Litecoin, the famously named “silver to Bitcoin’s gold,” underwent its halving on 8 August 2019, following which the mining reward dropped from 25 LTC to 12.5 LTC. The price surge of PoW coins around their halving is a common perception. The same was seen for Litecoin before its halving, with the coin surging by a whopping 500% in under 200 days before its halving.
What happened and is happening to the Litecoin network after the second halving is something of a problem, however.
The hash rate of Litecoin on the day of its halving was at 381.29 TH/s and at press time, the hash rate stood at 187.99 TH/s. This is a decline of 50% in over 3 months. It was in association with this decline that Oscar Pacey, Network Economies Adviser, pointed out that by November 8, Litecoin had lost 40% of its value in terms of USD and 22% of its value in terms of BTC.

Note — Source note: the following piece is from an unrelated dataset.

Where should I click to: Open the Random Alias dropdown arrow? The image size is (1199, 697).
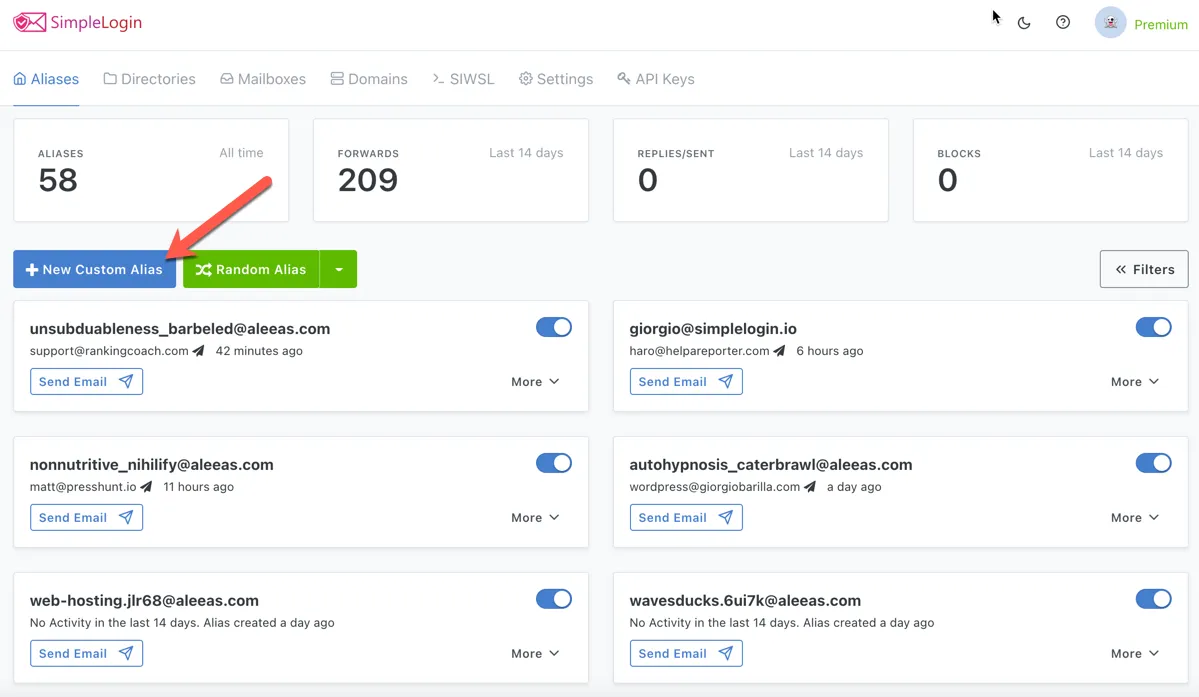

Since the mining reward was halved after halving and Litecoin’s price didn’t surge, comparing this with the collapse of its hash rate, the user assumed that miners were previously mining at break-even. He went on to say,
“Since joules are paid for in USD the BTC price isn’t so relevant. If LTCUSD is -40% then revenue is -40% x2 for the halving = -80%. Difficulty being down 60% implies that we still have -20% more to go (assuming more efficient hardware hasn’t been released – I believe not).”
Pacey substantiated his assumption by stating that there was reduced selling pressure from miners and that their selling rate should also be halved, considering how they were barely breaking even since before the halving.